President Vladimir Putin spoke by phone with Syrian leader Bashar Assad and Turkey's Tayyip Erdogan to express his condolences over the death and destruction wrought by the magnitude 7.8 quake, the worst to strike Turkey this century.
Putin offered to send Russian rescue teams to both Turkey and Syria.
"Bashar Assad gratefully accepted this offer, and in the coming hours' rescuers of the Russian emergencies ministry will fly to Syria," the Kremlin said in a statement.
"The Turkish president warmly thanked Vladimir Putin for such a prompt and sincere reaction and said that he was giving instructions to the competent authorities of the country to accept the help of Russian rescuers," it said.
Russia said it had emergency rescue Ilyushin-76 planes on standby to fly to the two countries.
Russia backed Assad in Syria's civil war, launching a military campaign that helped turn the tide of the conflict in his favor even though the West had called for the Syrian leader to go.
Russia has a naval base in Tartus, on the Syrian coast, and operates the Khmeimim air base north of Tartus.

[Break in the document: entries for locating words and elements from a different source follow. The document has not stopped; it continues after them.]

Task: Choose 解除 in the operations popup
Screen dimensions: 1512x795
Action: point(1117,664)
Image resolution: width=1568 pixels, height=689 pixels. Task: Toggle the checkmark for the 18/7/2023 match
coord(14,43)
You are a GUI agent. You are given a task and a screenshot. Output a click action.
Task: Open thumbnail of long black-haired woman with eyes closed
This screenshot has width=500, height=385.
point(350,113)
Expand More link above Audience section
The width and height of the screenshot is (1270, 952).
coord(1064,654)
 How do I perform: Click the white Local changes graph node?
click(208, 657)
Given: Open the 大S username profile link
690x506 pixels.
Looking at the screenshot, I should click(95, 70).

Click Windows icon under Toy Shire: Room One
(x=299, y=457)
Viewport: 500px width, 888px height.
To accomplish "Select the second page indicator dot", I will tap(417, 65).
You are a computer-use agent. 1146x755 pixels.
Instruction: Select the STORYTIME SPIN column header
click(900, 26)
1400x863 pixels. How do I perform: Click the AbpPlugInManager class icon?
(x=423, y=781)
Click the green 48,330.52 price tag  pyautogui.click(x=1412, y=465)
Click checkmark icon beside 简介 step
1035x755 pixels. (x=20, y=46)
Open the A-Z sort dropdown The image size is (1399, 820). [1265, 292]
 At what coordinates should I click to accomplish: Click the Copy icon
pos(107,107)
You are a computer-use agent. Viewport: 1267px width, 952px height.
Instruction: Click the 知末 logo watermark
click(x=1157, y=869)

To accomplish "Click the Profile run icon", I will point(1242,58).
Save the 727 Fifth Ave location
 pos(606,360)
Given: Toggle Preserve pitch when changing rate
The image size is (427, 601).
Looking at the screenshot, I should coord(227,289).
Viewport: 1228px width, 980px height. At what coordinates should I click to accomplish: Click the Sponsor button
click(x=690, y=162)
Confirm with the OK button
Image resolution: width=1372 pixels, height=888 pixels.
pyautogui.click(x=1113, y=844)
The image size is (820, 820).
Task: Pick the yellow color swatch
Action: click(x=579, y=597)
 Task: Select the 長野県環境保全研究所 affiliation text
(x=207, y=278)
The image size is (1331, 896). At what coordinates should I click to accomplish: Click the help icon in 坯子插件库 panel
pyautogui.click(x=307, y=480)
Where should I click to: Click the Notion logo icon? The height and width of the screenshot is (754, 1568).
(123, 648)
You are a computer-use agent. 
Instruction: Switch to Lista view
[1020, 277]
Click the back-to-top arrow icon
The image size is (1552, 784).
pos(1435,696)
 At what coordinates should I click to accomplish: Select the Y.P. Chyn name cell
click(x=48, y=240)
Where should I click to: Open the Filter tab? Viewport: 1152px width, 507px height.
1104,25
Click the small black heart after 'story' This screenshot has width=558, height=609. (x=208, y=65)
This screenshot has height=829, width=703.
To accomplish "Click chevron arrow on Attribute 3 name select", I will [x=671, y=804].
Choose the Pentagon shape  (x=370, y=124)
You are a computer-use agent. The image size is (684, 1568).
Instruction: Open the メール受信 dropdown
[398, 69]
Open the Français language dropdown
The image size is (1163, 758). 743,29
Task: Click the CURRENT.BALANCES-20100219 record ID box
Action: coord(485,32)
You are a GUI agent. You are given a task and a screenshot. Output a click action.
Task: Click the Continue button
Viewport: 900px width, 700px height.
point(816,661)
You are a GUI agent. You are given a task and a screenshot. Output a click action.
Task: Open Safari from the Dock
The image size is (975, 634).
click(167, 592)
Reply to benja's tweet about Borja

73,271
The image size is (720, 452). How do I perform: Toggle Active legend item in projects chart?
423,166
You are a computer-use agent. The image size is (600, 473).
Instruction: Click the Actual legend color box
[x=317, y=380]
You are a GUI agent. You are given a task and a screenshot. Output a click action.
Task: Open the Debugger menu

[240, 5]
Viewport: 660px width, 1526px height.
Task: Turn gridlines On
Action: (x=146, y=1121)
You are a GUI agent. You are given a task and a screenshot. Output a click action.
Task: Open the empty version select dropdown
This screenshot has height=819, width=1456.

Russia's defense ministry said its military facilities in Syria had not been damaged by the earthquake.
Separately, an official from Russia's state atomic energy company Rosatom said the Akkuyu nuclear power plant it is building in southern Turkey was also not damaged by the quake.
"Nevertheless, we are carrying out extensive diagnostic measures to make sure that construction and installation operations can continue safely," the RIA news agency quoted Rosatom official Anastasia Zoteeva as saying.
Armenia, which was struck by a devastating earthquake in 1988, also expressed its sadness over Monday's earthquake, even though the former Soviet republic which borders Turkey has no diplomatic ties with Ankara due to disputes over history.
Yerevan says 1.5 million Armenians were killed in a genocide committed by the Ottoman Empire, the predecessor to modern Turkey, in 1915. Ankara contests the figures and denies the killings were systematic or constitute a genocide.
"Saddened by the news of the devastating earthquake in Turkey and Syria that resulted in the loss of so many lives," Armenian Prime Minister Nikol Pashinyan said.
"Our deepest condolences to the families of the victims and we wish a speedy recovery to the injured. Armenia is ready to provide assistance."